Federico Polidoro, responsabile delle statistiche sui prezzi al consumo dell'Istat, ha spiegato che il fenomeno sembrerebbe essere quasi impercettibile. Invece, il suo peso nella distorsione dei prezzi e del consumo c'è e viene monitorato. "Sembra poter avere un impatto trascurabile sulla stima dell'inflazione generale ma rilevante per alcune classi di prodotti - spiega Polidoro ad Adnkronos -. E comunque l'Istat lo intercetta ed evita che influenzi la misura dell'inflazione".

Secondo quanto scrive l'Huffington Post, "in Italia, secondo le rilevazioni Istat, la pratica di rimpicciolire le confezioni, senza ridurre i prezzi, viene applicata soprattutto su alcuni prodotti come: zucchericonfetturemielecioccolato dolciumi".

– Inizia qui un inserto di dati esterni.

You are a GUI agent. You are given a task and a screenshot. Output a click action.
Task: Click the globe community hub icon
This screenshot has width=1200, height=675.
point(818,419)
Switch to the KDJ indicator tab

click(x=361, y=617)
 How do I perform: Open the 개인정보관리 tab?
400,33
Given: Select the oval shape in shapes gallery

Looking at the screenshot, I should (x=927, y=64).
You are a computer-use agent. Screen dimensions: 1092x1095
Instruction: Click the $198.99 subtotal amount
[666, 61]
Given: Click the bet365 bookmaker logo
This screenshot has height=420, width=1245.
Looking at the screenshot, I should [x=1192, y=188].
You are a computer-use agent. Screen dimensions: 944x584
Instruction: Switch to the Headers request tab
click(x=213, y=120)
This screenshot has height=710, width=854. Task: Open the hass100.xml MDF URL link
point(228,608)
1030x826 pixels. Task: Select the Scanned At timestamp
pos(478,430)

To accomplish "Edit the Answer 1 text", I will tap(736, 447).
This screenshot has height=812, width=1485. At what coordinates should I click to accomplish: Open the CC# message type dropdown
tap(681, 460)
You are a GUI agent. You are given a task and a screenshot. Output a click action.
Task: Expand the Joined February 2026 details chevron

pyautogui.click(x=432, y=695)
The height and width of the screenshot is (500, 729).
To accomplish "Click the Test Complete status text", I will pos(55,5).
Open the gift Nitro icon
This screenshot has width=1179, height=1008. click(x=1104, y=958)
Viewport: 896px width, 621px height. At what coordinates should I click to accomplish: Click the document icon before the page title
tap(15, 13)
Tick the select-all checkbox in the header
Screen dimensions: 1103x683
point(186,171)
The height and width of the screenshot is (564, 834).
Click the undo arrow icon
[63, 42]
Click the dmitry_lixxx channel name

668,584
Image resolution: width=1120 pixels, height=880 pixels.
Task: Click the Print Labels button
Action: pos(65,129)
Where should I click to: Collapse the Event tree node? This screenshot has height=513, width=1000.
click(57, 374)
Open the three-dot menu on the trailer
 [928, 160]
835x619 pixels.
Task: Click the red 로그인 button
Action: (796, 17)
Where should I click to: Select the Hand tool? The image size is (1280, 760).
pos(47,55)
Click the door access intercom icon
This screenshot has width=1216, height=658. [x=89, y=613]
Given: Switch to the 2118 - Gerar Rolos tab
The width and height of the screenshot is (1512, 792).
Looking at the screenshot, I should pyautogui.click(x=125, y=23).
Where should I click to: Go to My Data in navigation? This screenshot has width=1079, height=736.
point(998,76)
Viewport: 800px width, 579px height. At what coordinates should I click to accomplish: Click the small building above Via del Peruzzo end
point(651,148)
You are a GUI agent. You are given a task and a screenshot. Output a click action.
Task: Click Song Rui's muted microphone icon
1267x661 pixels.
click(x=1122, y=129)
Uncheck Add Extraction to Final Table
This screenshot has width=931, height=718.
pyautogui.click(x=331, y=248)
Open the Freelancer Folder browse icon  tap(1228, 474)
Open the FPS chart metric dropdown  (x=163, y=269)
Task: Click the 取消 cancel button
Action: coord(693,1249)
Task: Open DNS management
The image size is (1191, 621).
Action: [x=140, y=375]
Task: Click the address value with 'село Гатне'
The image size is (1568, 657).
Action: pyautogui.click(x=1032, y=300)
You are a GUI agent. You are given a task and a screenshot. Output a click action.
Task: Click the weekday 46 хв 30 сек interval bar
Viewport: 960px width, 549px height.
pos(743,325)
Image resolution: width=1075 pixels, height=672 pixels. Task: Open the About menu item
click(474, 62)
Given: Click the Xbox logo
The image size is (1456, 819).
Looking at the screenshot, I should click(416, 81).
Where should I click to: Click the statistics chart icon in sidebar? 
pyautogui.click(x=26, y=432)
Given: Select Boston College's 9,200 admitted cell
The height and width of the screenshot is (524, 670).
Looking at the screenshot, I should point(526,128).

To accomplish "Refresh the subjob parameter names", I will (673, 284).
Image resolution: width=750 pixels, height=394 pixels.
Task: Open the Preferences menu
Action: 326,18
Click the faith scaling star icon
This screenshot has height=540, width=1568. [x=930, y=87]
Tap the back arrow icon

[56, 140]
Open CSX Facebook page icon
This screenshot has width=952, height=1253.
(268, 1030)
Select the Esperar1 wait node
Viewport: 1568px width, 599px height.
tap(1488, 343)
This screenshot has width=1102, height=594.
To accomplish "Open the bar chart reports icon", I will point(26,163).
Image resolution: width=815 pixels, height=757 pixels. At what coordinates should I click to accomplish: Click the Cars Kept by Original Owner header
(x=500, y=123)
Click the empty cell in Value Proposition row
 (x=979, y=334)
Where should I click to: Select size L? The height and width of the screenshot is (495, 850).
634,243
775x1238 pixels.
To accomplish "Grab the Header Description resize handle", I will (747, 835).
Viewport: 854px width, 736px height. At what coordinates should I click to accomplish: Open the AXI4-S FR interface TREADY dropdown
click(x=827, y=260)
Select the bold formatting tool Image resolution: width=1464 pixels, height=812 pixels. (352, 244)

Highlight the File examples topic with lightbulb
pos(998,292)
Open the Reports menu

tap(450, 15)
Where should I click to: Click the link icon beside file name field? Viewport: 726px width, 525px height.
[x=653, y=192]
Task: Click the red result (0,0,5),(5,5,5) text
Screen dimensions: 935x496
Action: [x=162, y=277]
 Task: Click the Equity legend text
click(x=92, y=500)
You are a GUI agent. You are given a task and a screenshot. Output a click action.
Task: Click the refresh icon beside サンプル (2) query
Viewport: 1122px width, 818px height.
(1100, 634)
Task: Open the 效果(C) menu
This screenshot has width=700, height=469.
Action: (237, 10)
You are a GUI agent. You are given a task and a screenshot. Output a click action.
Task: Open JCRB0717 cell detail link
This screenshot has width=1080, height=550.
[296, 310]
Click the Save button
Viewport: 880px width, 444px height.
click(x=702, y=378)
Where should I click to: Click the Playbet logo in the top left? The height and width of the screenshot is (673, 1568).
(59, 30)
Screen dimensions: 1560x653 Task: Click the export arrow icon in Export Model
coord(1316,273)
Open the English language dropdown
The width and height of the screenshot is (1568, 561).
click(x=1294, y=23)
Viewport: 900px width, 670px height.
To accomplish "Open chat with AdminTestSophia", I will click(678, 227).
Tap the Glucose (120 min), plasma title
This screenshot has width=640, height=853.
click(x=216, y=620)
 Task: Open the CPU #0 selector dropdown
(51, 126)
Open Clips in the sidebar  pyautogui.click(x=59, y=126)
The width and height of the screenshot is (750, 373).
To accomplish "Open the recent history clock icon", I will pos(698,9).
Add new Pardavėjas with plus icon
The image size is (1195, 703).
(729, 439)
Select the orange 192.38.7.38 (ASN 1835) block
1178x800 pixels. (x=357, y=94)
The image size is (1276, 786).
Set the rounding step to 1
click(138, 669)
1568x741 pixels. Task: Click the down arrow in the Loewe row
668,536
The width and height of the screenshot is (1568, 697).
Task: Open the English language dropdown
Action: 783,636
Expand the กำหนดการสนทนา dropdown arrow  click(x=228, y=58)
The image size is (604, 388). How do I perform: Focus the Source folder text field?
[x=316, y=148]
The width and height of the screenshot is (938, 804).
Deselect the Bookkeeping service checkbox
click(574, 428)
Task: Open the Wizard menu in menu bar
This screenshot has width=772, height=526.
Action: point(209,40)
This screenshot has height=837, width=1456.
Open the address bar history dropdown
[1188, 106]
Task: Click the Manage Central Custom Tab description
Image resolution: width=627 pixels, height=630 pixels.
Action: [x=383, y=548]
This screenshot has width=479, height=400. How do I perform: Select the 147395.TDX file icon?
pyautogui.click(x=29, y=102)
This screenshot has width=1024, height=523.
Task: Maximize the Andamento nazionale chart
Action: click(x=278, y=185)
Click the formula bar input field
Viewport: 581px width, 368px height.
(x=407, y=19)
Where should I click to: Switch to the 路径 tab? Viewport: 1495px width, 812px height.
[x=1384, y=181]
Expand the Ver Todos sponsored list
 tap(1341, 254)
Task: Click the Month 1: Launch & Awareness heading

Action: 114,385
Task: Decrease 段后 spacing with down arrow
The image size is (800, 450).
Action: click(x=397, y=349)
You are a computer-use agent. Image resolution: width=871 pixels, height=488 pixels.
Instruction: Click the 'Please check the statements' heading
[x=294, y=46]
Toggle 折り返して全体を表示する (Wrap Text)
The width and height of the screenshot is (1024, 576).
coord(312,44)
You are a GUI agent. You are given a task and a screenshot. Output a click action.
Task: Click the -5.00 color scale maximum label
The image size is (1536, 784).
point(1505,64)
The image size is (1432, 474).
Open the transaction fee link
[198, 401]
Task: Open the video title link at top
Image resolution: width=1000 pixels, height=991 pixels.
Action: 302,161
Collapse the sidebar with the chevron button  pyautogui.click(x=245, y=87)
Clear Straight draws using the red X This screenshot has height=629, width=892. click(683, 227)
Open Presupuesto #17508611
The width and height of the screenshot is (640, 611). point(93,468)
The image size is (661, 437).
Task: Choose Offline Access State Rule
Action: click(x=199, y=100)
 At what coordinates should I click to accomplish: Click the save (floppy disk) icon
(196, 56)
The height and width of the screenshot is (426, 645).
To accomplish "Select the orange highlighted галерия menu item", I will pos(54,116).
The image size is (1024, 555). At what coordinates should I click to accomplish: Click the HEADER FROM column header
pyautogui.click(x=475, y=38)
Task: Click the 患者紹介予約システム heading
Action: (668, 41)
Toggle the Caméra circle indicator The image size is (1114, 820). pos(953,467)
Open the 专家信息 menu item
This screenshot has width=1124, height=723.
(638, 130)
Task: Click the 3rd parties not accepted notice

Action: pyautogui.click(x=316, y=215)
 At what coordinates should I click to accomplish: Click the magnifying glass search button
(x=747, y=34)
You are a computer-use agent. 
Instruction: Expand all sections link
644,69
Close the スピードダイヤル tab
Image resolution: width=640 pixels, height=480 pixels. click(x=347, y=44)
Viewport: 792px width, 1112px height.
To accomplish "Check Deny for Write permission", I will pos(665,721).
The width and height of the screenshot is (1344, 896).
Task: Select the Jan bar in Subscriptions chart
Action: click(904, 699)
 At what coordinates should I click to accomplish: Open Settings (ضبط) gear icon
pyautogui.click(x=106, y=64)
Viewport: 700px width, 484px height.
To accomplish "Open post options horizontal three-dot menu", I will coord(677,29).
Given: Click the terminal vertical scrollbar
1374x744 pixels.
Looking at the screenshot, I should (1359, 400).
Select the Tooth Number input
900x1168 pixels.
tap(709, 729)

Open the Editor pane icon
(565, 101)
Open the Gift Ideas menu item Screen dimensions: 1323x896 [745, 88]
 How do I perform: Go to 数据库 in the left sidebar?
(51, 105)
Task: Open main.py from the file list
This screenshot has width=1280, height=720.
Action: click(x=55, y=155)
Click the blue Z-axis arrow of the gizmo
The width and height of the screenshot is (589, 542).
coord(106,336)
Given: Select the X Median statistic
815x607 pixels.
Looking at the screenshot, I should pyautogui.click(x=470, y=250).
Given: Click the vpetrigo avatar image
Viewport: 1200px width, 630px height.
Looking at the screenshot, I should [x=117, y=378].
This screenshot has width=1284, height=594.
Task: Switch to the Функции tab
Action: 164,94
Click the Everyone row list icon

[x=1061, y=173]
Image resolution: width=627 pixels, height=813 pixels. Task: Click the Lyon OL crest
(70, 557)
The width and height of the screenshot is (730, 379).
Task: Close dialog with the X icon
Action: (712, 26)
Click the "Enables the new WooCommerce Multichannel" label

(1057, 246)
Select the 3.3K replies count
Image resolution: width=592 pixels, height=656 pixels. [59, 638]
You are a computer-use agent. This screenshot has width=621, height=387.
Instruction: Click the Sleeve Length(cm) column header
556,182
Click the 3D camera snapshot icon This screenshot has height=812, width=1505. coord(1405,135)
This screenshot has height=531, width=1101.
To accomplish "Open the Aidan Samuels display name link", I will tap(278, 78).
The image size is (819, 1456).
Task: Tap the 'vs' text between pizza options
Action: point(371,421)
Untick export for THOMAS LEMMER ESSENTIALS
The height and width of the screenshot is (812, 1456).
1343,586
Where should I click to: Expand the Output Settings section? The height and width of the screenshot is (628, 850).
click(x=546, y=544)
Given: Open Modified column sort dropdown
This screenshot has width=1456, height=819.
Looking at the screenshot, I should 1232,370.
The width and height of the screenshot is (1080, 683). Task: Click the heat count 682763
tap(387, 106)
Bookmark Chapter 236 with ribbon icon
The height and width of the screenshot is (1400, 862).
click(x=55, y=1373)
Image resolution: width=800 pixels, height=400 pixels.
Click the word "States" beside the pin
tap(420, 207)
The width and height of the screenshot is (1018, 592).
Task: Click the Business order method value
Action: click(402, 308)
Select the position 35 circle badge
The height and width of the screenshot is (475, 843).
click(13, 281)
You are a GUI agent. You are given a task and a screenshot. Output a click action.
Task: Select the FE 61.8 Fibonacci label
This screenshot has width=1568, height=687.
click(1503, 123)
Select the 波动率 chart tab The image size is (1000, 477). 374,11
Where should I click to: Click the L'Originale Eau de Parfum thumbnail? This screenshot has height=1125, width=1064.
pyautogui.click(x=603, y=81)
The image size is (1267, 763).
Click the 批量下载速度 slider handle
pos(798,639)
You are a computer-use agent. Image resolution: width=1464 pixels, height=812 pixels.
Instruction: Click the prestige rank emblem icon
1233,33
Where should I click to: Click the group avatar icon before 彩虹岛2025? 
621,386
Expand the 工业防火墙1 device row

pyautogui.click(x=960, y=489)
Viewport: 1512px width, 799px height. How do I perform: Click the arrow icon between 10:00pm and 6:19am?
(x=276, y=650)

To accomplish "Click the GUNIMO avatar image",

In sei anni, cioè tra il 2012 e il 2017, su circa 605mila quotazioni rilevate, 1.405 hanno registrato un cambiamento di quantità. Delle oltre 700 rilevazioni che hanno registrato un peso diminuito della confezione e dunque una minore quantità, è stato registrato un aumento dei costi. Solo il 17% dei prodotti in cui il peso è diminuito hanno deciso di diminuire anche il prezzo. In pratica, il consumatore pensa che i prezzi siano sempre gli stessi, ma in realtà sono aumentati: solo che non se ne accorge, pensando di comprare sempre le stesse quantità.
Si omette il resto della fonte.